REGGIO CALABRIA – La centralissima Piazza Italia e i Palazzi istituzionali del Comune e della Città Metropolitana si sono trasformati, in questi giorni, in un grande spazio dedicato alla formazione, all’incontro e al futuro. È stata inaugurata infatti l’undicesima edizione di Campus – Il Salone dello Studente, l’appuntamento annuale che accompagna migliaia di ragazzi reggini nell’orientamento post-scolastico, offrendo un dialogo diretto con università, accademie e realtà del mondo del lavoro.
Alla cerimonia di apertura ha preso parte il vicesindaco di Reggio Calabria, Paolo Brunetti, che ha portato i saluti del sindaco Giuseppe Falcomatà e dell’amministrazione comunale, sottolineando l’importanza di un evento ormai radicato nel calendario formativo della città.
“Saluto e ringrazio, a nome del Comune e del sindaco, gli organizzatori di Campus – ha dichiarato Brunetti –. Anche quest’anno la partecipazione è ampia, con numerose università e un grande afflusso di studenti degli ultimi anni delle scuole superiori. È fondamentale garantire una corretta informazione e accompagnare i giovani nella scelta del percorso che più corrisponde ai loro sogni, ai loro progetti e alle loro aspettative”.
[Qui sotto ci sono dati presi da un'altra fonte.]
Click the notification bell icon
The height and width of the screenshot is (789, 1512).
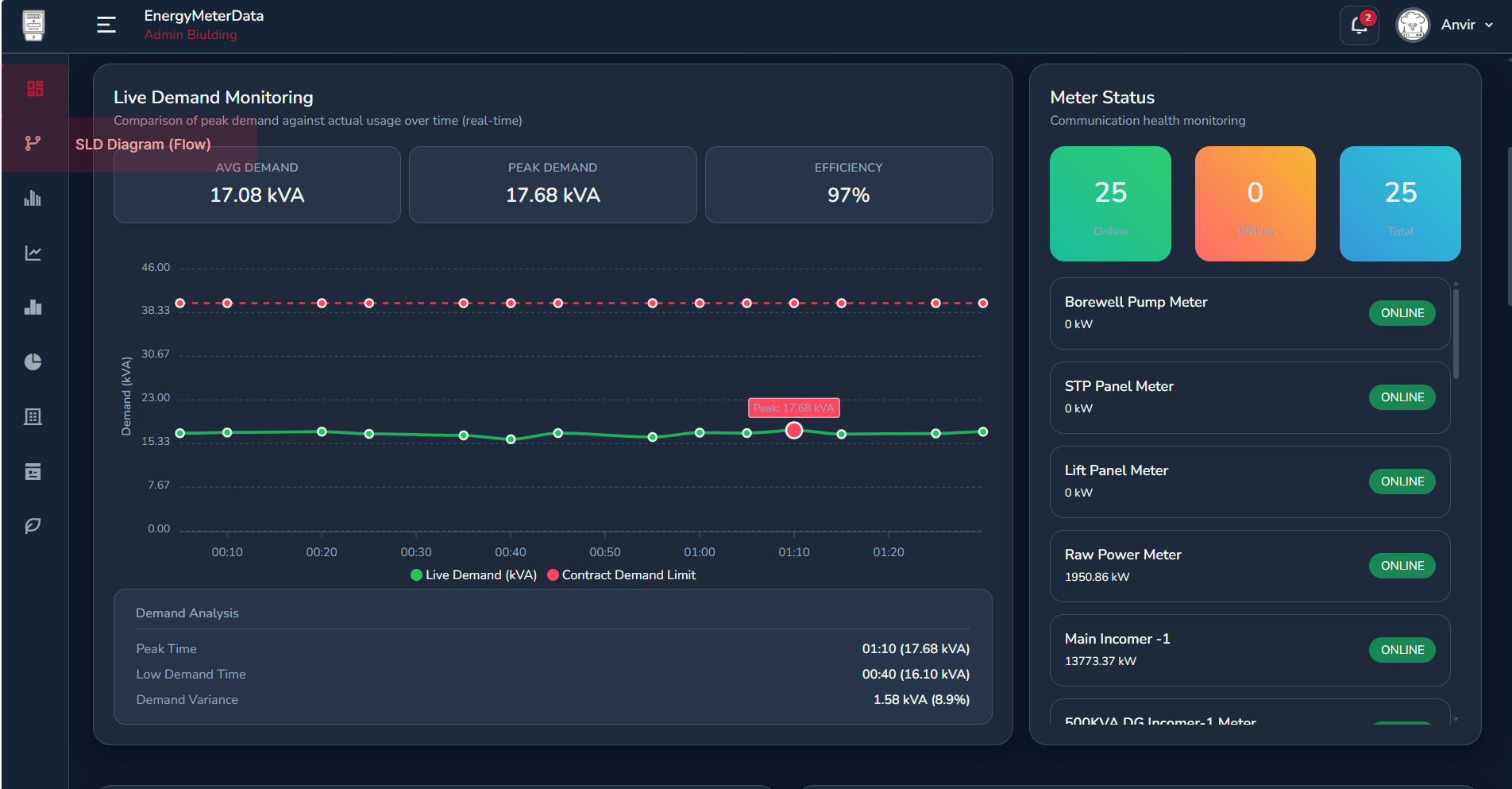[x=1358, y=25]
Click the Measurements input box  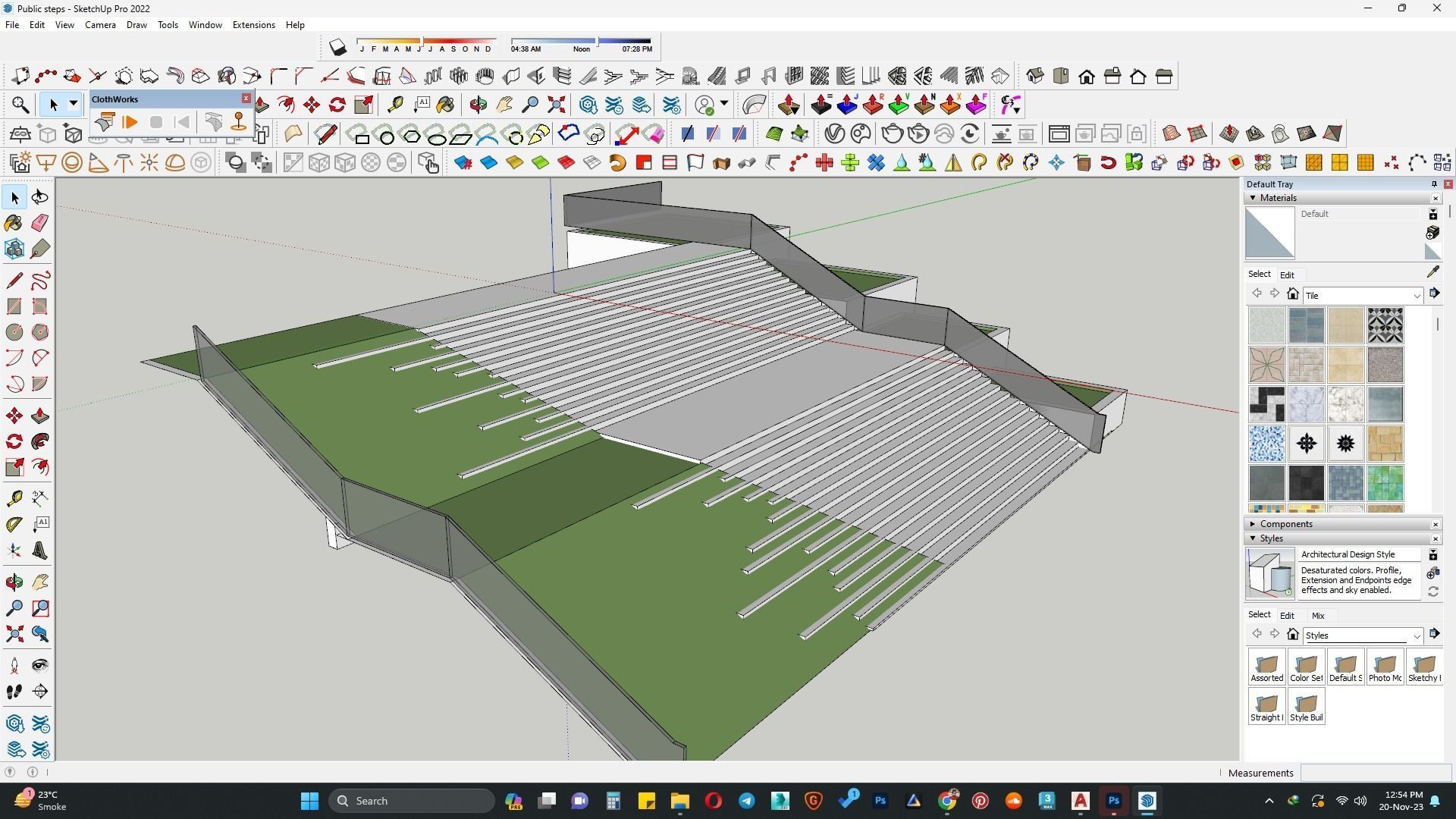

Il Salone, che resterà aperto fino al 30 ottobre, offre una panoramica articolata sulle opportunità di studio e lavoro, con la presenza di stand universitari, workshop, incontri di orientamento e spazi informativi dedicati anche ai programmi europei di mobilità e alle professioni emergenti. Un’occasione preziosa per gli studenti reggini di esplorare percorsi di formazione avanzata e comprendere meglio le proprie inclinazioni e potenzialità.
Brunetti ha ricordato come l’obiettivo dell’amministrazione sia “mettere i nostri ragazzi nelle condizioni di poter scegliere il loro futuro”. Il vicesindaco ha poi aggiunto: “Naturalmente, il nostro auspicio è che continuino a formarsi, a studiare o lavorare nella nostra città. Ma anche chi sceglierà di acquisire competenze altrove, potrà tornare a Reggio Calabria per contribuire alla crescita socioeconomica del territorio, mettendo a frutto il proprio bagaglio di esperienze”.
Un passaggio particolarmente significativo è stato dedicato all’Università Mediterranea, che negli ultimi anni ha consolidato il proprio ruolo di polo d’eccellenza, ampliando l’offerta formativa e puntando su settori innovativi, coerenti con le trasformazioni del mercato del lavoro e con le sfide della digitalizzazione e della sostenibilità. “La Mediterranea – ha osservato Brunetti – non solo amplia il ventaglio dei corsi, ma ne rafforza la qualità, offrendo percorsi di alto profilo e in linea con le esigenze del presente e del futuro”.
L’iniziativa, promossa da Campus Orienta in collaborazione con enti locali e istituzioni accademiche, si conferma dunque un punto di riferimento per il mondo dell’istruzione reggina e calabrese. Nata con l’intento di facilitare il dialogo tra scuola, università e imprese, rappresenta oggi uno spazio dinamico dove gli studenti possono confrontarsi con esperti, professionisti e docenti, ricevendo informazioni concrete e strumenti per compiere scelte consapevoli.
In un contesto sociale in cui la fuga dei talenti continua a rappresentare una delle sfide più difficili per il Mezzogiorno, Campus assume un valore ancora più profondo: quello di una chiamata alla responsabilità collettiva, che invita istituzioni, famiglie e comunità a sostenere i giovani nel difficile equilibrio tra ambizione personale e radicamento territoriale.
Come ha ricordato lo stesso Brunetti, “offrire ai ragazzi la possibilità di scoprire le opportunità che esistono, dentro e fuori la Calabria, significa investire concretamente nel futuro della nostra città. Ogni giovane che trova la sua strada, qualunque essa sia, rappresenta un passo avanti per la crescita civile e culturale di Reggio Calabria”.
Il Salone dello Studente non è solo una fiera dell’orientamento: è un laboratorio di prospettive, un luogo dove i sogni cominciano a prendere forma e dove la formazione si intreccia con la speranza di un domani migliore, costruito su conoscenza, competenza e consapevolezza.